**WHAT YOU ARE ASKED TO DO:** Would you please output the data exactly, omitting no line?
BEGIN DATASET
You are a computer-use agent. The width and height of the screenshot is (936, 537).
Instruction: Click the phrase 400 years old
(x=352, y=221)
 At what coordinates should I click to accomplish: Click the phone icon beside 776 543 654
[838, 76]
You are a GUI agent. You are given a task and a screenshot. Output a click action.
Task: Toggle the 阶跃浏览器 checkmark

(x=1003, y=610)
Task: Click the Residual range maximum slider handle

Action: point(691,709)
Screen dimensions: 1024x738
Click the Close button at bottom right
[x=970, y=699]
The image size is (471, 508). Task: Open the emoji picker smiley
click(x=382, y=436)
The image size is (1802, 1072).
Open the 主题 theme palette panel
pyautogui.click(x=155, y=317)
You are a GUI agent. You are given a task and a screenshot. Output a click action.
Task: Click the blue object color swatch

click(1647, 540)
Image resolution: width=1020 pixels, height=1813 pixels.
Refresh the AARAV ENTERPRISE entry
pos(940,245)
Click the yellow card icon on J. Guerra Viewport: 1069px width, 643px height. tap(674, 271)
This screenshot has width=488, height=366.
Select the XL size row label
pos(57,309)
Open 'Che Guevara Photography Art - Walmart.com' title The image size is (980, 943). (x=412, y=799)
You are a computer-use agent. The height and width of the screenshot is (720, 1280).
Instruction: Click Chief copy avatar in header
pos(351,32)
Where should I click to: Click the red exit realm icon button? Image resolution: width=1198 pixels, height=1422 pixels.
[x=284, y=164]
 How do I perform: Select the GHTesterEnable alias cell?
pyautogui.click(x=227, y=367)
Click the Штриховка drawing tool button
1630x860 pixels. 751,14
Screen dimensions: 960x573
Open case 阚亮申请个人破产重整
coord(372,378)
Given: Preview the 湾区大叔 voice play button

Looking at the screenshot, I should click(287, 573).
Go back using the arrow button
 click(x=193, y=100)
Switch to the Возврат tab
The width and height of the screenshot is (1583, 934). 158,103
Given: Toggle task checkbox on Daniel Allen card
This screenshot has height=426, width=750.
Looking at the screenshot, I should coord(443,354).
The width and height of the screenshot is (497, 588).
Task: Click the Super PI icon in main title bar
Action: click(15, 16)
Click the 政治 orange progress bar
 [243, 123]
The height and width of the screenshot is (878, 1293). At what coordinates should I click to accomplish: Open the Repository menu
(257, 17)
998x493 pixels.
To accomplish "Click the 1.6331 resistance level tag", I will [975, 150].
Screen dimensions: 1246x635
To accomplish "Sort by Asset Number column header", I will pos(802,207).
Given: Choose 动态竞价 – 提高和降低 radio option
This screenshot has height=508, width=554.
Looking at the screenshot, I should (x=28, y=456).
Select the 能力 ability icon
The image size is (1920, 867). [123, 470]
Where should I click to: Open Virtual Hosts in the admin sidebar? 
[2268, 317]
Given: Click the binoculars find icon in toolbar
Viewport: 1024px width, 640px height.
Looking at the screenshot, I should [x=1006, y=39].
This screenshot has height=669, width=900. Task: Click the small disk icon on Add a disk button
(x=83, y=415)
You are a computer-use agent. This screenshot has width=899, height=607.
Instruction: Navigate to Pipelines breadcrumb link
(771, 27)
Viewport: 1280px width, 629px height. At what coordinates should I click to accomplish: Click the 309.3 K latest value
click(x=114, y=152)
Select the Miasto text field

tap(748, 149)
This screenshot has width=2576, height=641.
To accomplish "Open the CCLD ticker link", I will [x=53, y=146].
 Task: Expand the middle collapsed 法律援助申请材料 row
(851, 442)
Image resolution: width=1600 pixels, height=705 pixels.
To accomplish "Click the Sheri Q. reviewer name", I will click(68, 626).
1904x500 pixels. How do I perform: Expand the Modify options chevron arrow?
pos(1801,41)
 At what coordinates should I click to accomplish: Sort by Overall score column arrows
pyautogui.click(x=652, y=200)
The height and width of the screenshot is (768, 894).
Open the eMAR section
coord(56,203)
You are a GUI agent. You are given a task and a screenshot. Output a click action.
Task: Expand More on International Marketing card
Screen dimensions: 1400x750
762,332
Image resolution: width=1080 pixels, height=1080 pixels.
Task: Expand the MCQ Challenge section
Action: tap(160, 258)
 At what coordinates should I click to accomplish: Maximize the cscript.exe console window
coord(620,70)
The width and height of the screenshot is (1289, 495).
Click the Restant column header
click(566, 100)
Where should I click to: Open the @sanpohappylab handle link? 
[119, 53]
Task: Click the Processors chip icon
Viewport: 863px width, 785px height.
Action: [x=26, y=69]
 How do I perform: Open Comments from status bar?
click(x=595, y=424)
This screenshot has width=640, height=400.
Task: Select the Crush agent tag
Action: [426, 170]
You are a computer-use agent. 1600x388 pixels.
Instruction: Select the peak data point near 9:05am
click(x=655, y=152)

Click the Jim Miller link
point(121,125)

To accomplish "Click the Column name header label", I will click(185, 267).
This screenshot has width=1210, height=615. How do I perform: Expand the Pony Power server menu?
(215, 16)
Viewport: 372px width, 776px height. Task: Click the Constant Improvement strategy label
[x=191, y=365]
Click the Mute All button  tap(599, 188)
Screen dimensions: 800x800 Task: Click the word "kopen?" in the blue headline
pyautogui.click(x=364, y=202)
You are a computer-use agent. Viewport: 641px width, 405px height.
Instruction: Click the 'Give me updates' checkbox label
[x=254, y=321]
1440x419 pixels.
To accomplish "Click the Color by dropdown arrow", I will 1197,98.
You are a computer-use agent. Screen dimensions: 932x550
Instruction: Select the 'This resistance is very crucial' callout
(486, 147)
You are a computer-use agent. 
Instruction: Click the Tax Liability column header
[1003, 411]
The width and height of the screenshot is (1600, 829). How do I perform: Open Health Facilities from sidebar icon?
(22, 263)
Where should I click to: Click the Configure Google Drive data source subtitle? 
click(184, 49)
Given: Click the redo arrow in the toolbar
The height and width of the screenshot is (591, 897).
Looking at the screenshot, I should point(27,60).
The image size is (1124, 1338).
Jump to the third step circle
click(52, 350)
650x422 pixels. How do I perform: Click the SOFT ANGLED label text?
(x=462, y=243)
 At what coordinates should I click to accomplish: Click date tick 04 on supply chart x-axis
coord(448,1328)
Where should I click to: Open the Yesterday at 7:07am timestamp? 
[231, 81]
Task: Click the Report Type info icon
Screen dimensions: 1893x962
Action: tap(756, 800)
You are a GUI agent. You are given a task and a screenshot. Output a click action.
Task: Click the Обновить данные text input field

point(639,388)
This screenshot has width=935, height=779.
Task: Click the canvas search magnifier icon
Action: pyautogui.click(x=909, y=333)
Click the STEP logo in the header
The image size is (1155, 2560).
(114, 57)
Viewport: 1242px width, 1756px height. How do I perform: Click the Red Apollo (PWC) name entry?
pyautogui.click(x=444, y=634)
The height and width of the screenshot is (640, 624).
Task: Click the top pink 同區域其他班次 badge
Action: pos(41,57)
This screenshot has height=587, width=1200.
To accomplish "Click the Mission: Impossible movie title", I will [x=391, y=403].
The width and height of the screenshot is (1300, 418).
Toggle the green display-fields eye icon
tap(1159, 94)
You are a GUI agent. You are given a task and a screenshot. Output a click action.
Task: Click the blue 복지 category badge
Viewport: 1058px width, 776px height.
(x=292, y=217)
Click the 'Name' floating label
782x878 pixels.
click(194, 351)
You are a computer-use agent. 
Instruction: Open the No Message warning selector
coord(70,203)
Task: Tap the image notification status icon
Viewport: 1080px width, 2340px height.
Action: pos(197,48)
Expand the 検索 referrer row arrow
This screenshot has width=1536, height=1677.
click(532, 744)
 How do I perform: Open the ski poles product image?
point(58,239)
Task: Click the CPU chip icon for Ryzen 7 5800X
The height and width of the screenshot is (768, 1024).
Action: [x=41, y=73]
END DATASET
**ANSWER SPACE:**
You are a computer-use agent. The width and height of the screenshot is (936, 537).
Instruction: Click the phrase 400 years old
(x=352, y=221)
 At what coordinates should I click to accomplish: Click the phone icon beside 776 543 654
[838, 76]
You are a GUI agent. You are given a task and a screenshot. Output a click action.
Task: Toggle the 阶跃浏览器 checkmark

(x=1003, y=610)
Task: Click the Residual range maximum slider handle

Action: point(691,709)
Screen dimensions: 1024x738
Click the Close button at bottom right
[x=970, y=699]
The image size is (471, 508). Task: Open the emoji picker smiley
click(x=382, y=436)
The image size is (1802, 1072).
Open the 主题 theme palette panel
pyautogui.click(x=155, y=317)
You are a GUI agent. You are given a task and a screenshot. Output a click action.
Task: Click the blue object color swatch

click(1647, 540)
Image resolution: width=1020 pixels, height=1813 pixels.
Refresh the AARAV ENTERPRISE entry
pos(940,245)
Click the yellow card icon on J. Guerra Viewport: 1069px width, 643px height. tap(674, 271)
This screenshot has width=488, height=366.
Select the XL size row label
pos(57,309)
Open 'Che Guevara Photography Art - Walmart.com' title The image size is (980, 943). (x=412, y=799)
You are a computer-use agent. The height and width of the screenshot is (720, 1280).
Instruction: Click Chief copy avatar in header
pos(351,32)
Where should I click to: Click the red exit realm icon button? Image resolution: width=1198 pixels, height=1422 pixels.
[x=284, y=164]
 How do I perform: Select the GHTesterEnable alias cell?
pyautogui.click(x=227, y=367)
Click the Штриховка drawing tool button
1630x860 pixels. 751,14
Screen dimensions: 960x573
Open case 阚亮申请个人破产重整
coord(372,378)
Given: Preview the 湾区大叔 voice play button

Looking at the screenshot, I should click(287, 573).
Go back using the arrow button
 click(x=193, y=100)
Switch to the Возврат tab
The width and height of the screenshot is (1583, 934). 158,103
Given: Toggle task checkbox on Daniel Allen card
This screenshot has height=426, width=750.
Looking at the screenshot, I should coord(443,354).
The width and height of the screenshot is (497, 588).
Task: Click the Super PI icon in main title bar
Action: click(15, 16)
Click the 政治 orange progress bar
 [243, 123]
The height and width of the screenshot is (878, 1293). At what coordinates should I click to accomplish: Open the Repository menu
(257, 17)
998x493 pixels.
To accomplish "Click the 1.6331 resistance level tag", I will [975, 150].
Screen dimensions: 1246x635
To accomplish "Sort by Asset Number column header", I will pos(802,207).
Given: Choose 动态竞价 – 提高和降低 radio option
This screenshot has height=508, width=554.
Looking at the screenshot, I should (x=28, y=456).
Select the 能力 ability icon
The image size is (1920, 867). [123, 470]
Where should I click to: Open Virtual Hosts in the admin sidebar? 
[2268, 317]
Given: Click the binoculars find icon in toolbar
Viewport: 1024px width, 640px height.
Looking at the screenshot, I should [x=1006, y=39].
This screenshot has height=669, width=900. Task: Click the small disk icon on Add a disk button
(x=83, y=415)
You are a computer-use agent. This screenshot has width=899, height=607.
Instruction: Navigate to Pipelines breadcrumb link
(771, 27)
Viewport: 1280px width, 629px height. At what coordinates should I click to accomplish: Click the 309.3 K latest value
click(x=114, y=152)
Select the Miasto text field

tap(748, 149)
This screenshot has width=2576, height=641.
To accomplish "Open the CCLD ticker link", I will [x=53, y=146].
 Task: Expand the middle collapsed 法律援助申请材料 row
(851, 442)
Image resolution: width=1600 pixels, height=705 pixels.
To accomplish "Click the Sheri Q. reviewer name", I will click(68, 626).
1904x500 pixels. How do I perform: Expand the Modify options chevron arrow?
pos(1801,41)
 At what coordinates should I click to accomplish: Sort by Overall score column arrows
pyautogui.click(x=652, y=200)
The height and width of the screenshot is (768, 894).
Open the eMAR section
coord(56,203)
You are a GUI agent. You are given a task and a screenshot. Output a click action.
Task: Expand More on International Marketing card
Screen dimensions: 1400x750
762,332
Image resolution: width=1080 pixels, height=1080 pixels.
Task: Expand the MCQ Challenge section
Action: tap(160, 258)
 At what coordinates should I click to accomplish: Maximize the cscript.exe console window
coord(620,70)
The width and height of the screenshot is (1289, 495).
Click the Restant column header
click(566, 100)
Where should I click to: Open the @sanpohappylab handle link? 
[119, 53]
Task: Click the Processors chip icon
Viewport: 863px width, 785px height.
Action: [x=26, y=69]
 How do I perform: Open Comments from status bar?
click(x=595, y=424)
This screenshot has width=640, height=400.
Task: Select the Crush agent tag
Action: [426, 170]
You are a computer-use agent. 1600x388 pixels.
Instruction: Select the peak data point near 9:05am
click(x=655, y=152)

Click the Jim Miller link
point(121,125)

To accomplish "Click the Column name header label", I will click(185, 267).
This screenshot has width=1210, height=615. How do I perform: Expand the Pony Power server menu?
(215, 16)
Viewport: 372px width, 776px height. Task: Click the Constant Improvement strategy label
[x=191, y=365]
Click the Mute All button  tap(599, 188)
Screen dimensions: 800x800 Task: Click the word "kopen?" in the blue headline
pyautogui.click(x=364, y=202)
You are a computer-use agent. Viewport: 641px width, 405px height.
Instruction: Click the 'Give me updates' checkbox label
[x=254, y=321]
1440x419 pixels.
To accomplish "Click the Color by dropdown arrow", I will 1197,98.
You are a computer-use agent. Screen dimensions: 932x550
Instruction: Select the 'This resistance is very crucial' callout
(486, 147)
You are a computer-use agent. 
Instruction: Click the Tax Liability column header
[1003, 411]
The width and height of the screenshot is (1600, 829). How do I perform: Open Health Facilities from sidebar icon?
(22, 263)
Where should I click to: Click the Configure Google Drive data source subtitle? 
click(184, 49)
Given: Click the redo arrow in the toolbar
The height and width of the screenshot is (591, 897).
Looking at the screenshot, I should point(27,60).
The image size is (1124, 1338).
Jump to the third step circle
click(52, 350)
650x422 pixels. How do I perform: Click the SOFT ANGLED label text?
(x=462, y=243)
 At what coordinates should I click to accomplish: Click date tick 04 on supply chart x-axis
coord(448,1328)
Where should I click to: Open the Yesterday at 7:07am timestamp? 
[231, 81]
Task: Click the Report Type info icon
Screen dimensions: 1893x962
Action: tap(756, 800)
You are a GUI agent. You are given a task and a screenshot. Output a click action.
Task: Click the Обновить данные text input field

point(639,388)
This screenshot has width=935, height=779.
Task: Click the canvas search magnifier icon
Action: pyautogui.click(x=909, y=333)
Click the STEP logo in the header
The image size is (1155, 2560).
(114, 57)
Viewport: 1242px width, 1756px height. How do I perform: Click the Red Apollo (PWC) name entry?
pyautogui.click(x=444, y=634)
The height and width of the screenshot is (640, 624).
Task: Click the top pink 同區域其他班次 badge
Action: pos(41,57)
This screenshot has height=587, width=1200.
To accomplish "Click the Mission: Impossible movie title", I will [x=391, y=403].
The width and height of the screenshot is (1300, 418).
Toggle the green display-fields eye icon
tap(1159, 94)
You are a GUI agent. You are given a task and a screenshot. Output a click action.
Task: Click the blue 복지 category badge
Viewport: 1058px width, 776px height.
(x=292, y=217)
Click the 'Name' floating label
782x878 pixels.
click(194, 351)
You are a computer-use agent. 
Instruction: Open the No Message warning selector
coord(70,203)
Task: Tap the image notification status icon
Viewport: 1080px width, 2340px height.
Action: pos(197,48)
Expand the 検索 referrer row arrow
This screenshot has width=1536, height=1677.
click(532, 744)
 How do I perform: Open the ski poles product image?
point(58,239)
Task: Click the CPU chip icon for Ryzen 7 5800X
The height and width of the screenshot is (768, 1024).
Action: [x=41, y=73]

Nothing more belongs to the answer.